SOUTHERN African Development Community (SADC) chiefs from four countries have recommended the raising of the marriage age from 18 to 21 to give girls an opportunity to grow and get an education.
The chiefs from Zambia, Mozambique, Malawi and Zimbabwe in a declaration after three days of deliberations at a Women for Change/Plan International organised conference, decided to take affirmative action in view of the high prevalence of child marriages in the region.
The chiefs noted that the high rate of child marriages in SADC has serious negative consequences on education, health, dignity and wellbeing of children, especially girls.
Statistics indicate that child marriages are rife in SADC; particularly in Malawi, Mozambique, Zambia and Zimbabwe. Malawi and Zambia are believed to be among countries with the highest child marriage prevalence of about 50 and 42 percent respectively.
In a bid to harmonise the traditional and statutory minimum marriage age, the chiefs also considered that child marriages perpetuate gender discrimination which robs girls of development and exposes them to violation of human rights.

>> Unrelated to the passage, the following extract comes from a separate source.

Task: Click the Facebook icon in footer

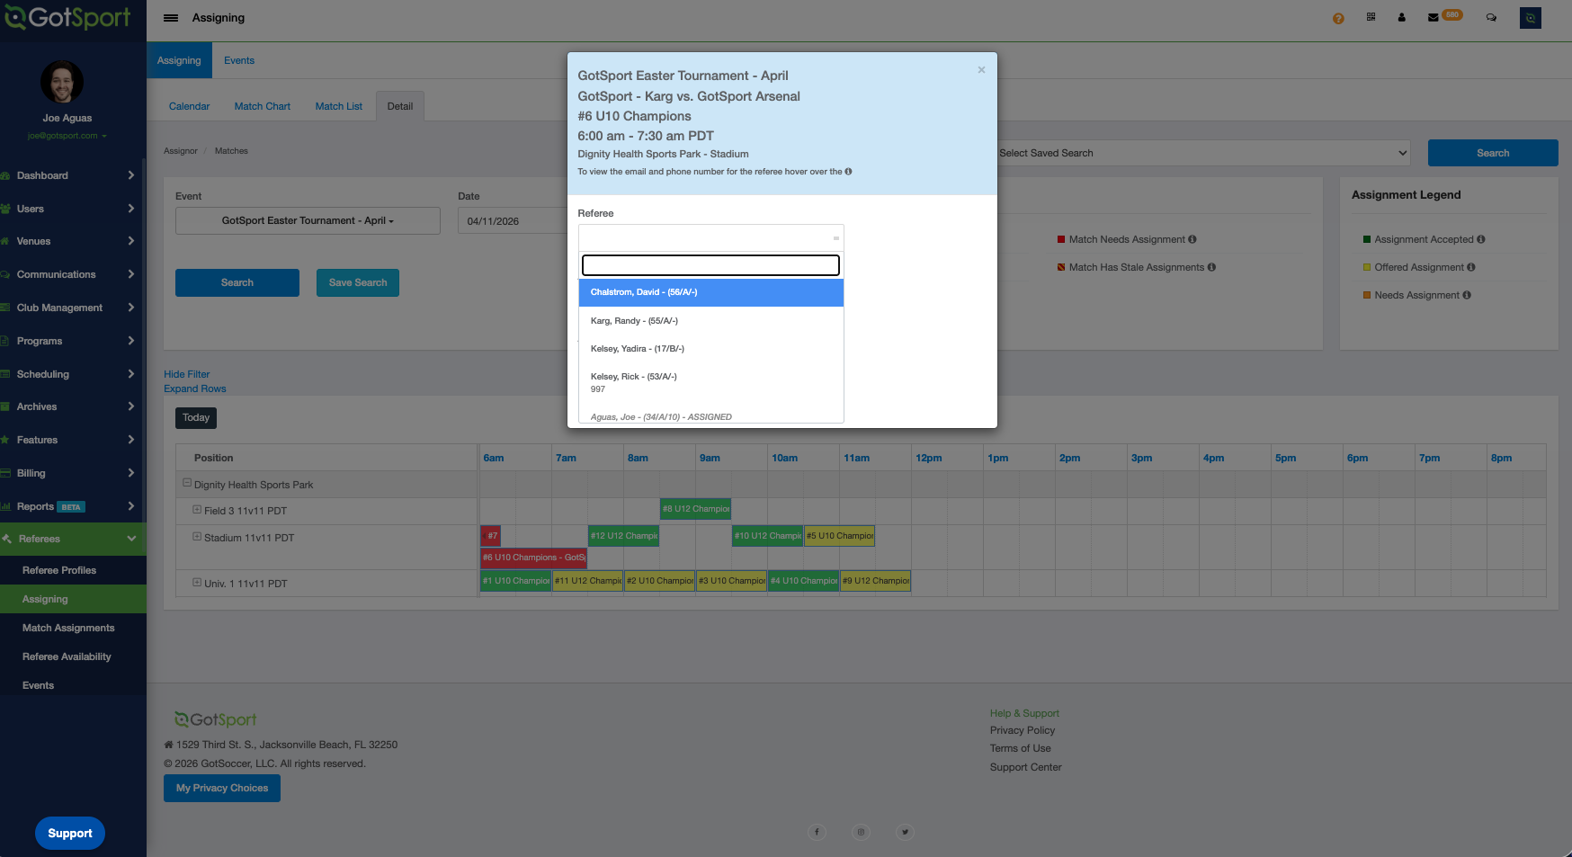Action: tap(817, 832)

As custodians of tradition, norms and values, the chiefs said: “We will advocate for the increase of the age of marriage from the current 18 to 21 years in order to safeguard the physical, psychological and social development of the girl-child.”
Senior chieftainess Nkomeshya of the Soli, reading out the chiefs’ declaration, said they would campaign for positive cultural values which promote community ownership of children and endeavour to protect the life and dignity of girls.
“We shall introduce by-laws in our chiefdoms to abolish negative cultural and traditional practices and customs that promote child marriages,” the chiefs declare.
To break cycles of poverty arising from high illiteracy levels in their communities, the chiefs committed themselves to the establishment of adult literacy classes. By this move, they hope, literate parents would join the campaign against child marriages.
In addition, the chiefs would advocate for enactment or review of laws that guarantee the punishment of perpetrators of child marriage and establish safe houses for survivors of harmful traditional practices.
The traditional rulers hope to engage their governments to domesticate international instruments that safeguard the rights of girls and boys.
Chieftainess Nkomeshya said traditional establishments will collaborate with cooperating partners and their governments to mobilise resources for the implementation of their declarations.
The conference was attended by 24 traditional leaders, among them paramount chiefs, senior chiefs, chiefs and their representatives.